Friday, April 18, 2014


Good Friday of the Passion of the Lord

(Isaiah 52:13-53:12; Hebrews 4:14-16; 5:7-9; John 18:1-19:42)

We tend to think of lambs as vulnerable animals.  Do you remember watching cartoons in which the wolf seeing a lamb imagines lamb chops?  But there is at least one instance when the lamb is strong enough to protect all his subjects from harm.  In the Book of Revelation the Lamb of God sits on the throne surrounded by those he has saved.  The Passion of St. John which we just heard features this same lamb in a subtle but telling way.
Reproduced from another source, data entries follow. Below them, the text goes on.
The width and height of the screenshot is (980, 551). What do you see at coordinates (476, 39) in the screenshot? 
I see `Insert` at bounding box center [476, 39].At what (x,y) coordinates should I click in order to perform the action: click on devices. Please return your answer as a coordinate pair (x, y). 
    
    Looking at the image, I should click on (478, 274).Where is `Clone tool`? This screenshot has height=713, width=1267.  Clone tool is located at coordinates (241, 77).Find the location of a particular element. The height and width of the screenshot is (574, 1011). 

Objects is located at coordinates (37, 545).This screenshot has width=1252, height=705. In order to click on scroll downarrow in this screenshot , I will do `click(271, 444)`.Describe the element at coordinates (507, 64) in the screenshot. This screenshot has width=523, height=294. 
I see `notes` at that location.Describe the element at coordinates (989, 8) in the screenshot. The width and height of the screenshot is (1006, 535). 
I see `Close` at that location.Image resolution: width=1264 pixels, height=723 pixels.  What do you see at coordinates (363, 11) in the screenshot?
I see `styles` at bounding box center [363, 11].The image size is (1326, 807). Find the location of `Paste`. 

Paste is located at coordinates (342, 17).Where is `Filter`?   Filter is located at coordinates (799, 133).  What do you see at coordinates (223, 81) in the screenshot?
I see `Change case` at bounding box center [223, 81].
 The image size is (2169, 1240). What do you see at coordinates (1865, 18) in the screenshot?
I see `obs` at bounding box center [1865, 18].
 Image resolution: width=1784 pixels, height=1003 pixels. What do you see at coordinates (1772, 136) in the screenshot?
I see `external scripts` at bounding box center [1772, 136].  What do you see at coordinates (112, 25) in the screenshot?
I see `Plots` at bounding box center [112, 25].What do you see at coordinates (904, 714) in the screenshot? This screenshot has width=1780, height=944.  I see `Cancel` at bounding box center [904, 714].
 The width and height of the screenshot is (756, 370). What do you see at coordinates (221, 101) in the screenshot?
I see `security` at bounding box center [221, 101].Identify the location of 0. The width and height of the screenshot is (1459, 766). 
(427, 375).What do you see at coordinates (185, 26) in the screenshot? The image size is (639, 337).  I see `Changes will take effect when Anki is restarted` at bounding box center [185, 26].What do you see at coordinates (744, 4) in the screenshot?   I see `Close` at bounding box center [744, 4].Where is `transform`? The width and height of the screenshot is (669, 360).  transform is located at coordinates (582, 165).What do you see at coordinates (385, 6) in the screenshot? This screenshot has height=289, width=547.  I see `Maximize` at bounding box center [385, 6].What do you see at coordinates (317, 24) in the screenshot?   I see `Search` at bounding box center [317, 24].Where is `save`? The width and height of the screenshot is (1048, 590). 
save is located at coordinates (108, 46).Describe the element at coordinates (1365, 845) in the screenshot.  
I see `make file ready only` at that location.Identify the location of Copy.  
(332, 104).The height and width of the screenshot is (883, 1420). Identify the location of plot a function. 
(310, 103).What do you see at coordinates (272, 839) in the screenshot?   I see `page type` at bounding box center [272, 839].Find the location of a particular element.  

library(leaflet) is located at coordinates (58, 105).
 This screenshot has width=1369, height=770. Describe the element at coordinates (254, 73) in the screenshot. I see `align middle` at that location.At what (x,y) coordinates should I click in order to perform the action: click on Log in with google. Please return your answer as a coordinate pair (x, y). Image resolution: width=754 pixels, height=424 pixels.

At the beginning of the Gospel John the Baptist calls Jesus the “Lamb of God who takes away the sin of the world (1:29).”  He has in mind, of course, Jesus sacrificing himself on the cross to atone for human sin.  The Passion account does not speak directly of Jesus as the lamb but gives at least three hints that he is the Passover lamb of the Old Testament tradition that needed to be sacrificed for human freedom from the bondage of sin.  In the first place, Jesus is said to be crucified at noon on the preparation day for the Passover, the exact time when the Passover lambs were being slaughtered in the Temple (19:14).  Then while Jesus is hanging on the cross, the people “put a sponge soaked in wine on a spring of hyssop…up to (Jesus’) mouth (19:29).”  The hyssop is a slender plant that could not possibly bear the weight of a soaked sponge.  It is used here to remind the reader of the hyssop that the Israelites used to sprinkle their doorposts with the blood of the Passover lamb.  The blood saved them from the Angel of Death who destroyed the first-born of the Egyptians when the Israelites were fleeing captivity (Ex 12:22).  The last hint of Jesus as the Lamb of God comes as Jesus dies on the cross.  A soldier comes to break his legs so that he can no longer support breathing.  The text says that the soldier, seeing that Jesus had died, sticks a lance in his side perhaps to save himself the trouble of breaking a large bone (19:36).  In any case, no bone of the Passover lamb was to be broken (Ex 12:46). 

Was it necessary for Jesus to be sacrificed as a lamb to free us from sin? we may want to ask.  And, could God have forgiven us our sins without the cross?  No, it was not absolutely necessary and, yes, God might have forgiven our sins without Jesus’ bloody death.  However, without knowing the terrible price that Jesus had to pay for our salvation, we would be less inclined to follow his ways.  Jesus’ ultimate sacrifice on the cross gives us both courage and example to give of ourselves for the love of God and the good of others.